### Exercise
Return the items below verbatim, starting at the line that contains "Describe the element at coordinates (977, 72)" and ending at the last line of the items.

### Data provided
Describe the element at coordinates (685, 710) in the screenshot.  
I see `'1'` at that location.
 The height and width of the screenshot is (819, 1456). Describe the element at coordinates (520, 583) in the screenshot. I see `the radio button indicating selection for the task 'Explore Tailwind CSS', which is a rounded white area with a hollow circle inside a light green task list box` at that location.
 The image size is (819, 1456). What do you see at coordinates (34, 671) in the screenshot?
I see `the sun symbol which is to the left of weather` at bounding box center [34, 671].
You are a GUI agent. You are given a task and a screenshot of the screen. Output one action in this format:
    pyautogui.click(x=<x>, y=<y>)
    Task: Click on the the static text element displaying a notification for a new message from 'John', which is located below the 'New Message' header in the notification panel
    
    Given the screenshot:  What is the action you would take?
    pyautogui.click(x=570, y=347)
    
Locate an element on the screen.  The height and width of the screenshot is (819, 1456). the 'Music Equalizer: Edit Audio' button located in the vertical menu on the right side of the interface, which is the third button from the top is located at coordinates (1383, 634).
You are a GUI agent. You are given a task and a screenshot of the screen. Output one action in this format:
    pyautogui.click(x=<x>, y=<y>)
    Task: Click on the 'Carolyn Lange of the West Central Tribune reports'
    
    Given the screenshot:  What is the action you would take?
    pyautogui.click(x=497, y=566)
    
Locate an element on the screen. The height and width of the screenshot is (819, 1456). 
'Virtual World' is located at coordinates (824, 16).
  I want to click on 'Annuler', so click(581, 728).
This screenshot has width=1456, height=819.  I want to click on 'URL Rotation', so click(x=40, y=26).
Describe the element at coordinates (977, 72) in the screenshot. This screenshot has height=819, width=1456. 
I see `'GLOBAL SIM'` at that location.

### Solution for this task
Describe the element at coordinates (977, 72) in the screenshot. This screenshot has height=819, width=1456. 
I see `'GLOBAL SIM'` at that location.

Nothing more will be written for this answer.